■ Task details: A single number is the answer here: how many lines below include "will"?

■ Listed records:
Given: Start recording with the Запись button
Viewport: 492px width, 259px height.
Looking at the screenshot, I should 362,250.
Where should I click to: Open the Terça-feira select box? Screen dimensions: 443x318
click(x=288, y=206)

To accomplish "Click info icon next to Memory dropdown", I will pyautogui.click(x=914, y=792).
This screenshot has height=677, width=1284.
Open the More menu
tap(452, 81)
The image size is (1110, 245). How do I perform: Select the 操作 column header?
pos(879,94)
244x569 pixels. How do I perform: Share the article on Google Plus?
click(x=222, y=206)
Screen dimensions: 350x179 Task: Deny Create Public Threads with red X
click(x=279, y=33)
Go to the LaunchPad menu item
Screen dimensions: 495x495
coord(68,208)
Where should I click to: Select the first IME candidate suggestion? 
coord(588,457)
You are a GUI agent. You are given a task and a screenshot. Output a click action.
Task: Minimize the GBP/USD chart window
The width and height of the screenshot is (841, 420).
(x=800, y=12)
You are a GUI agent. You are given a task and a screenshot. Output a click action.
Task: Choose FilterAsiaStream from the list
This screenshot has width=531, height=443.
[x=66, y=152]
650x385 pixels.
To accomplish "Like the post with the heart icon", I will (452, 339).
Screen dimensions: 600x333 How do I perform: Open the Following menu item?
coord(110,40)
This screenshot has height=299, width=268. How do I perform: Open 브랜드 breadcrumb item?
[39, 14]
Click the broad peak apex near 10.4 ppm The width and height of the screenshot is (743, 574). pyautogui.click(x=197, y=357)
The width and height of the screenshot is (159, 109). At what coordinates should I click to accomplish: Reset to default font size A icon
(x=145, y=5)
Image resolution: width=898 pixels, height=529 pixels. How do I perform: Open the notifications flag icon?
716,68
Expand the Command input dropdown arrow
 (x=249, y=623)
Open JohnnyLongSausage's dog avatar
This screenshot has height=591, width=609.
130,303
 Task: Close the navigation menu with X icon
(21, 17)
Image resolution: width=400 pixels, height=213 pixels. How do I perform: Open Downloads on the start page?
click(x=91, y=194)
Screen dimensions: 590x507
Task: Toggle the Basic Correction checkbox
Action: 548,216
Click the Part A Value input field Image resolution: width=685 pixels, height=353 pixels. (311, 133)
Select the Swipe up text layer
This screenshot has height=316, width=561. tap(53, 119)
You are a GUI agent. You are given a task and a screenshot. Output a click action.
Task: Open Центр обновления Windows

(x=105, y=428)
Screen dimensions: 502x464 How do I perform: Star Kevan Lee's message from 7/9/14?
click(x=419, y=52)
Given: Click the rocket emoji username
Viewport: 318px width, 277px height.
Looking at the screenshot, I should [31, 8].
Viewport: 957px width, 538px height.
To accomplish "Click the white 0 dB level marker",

■ Solution: 2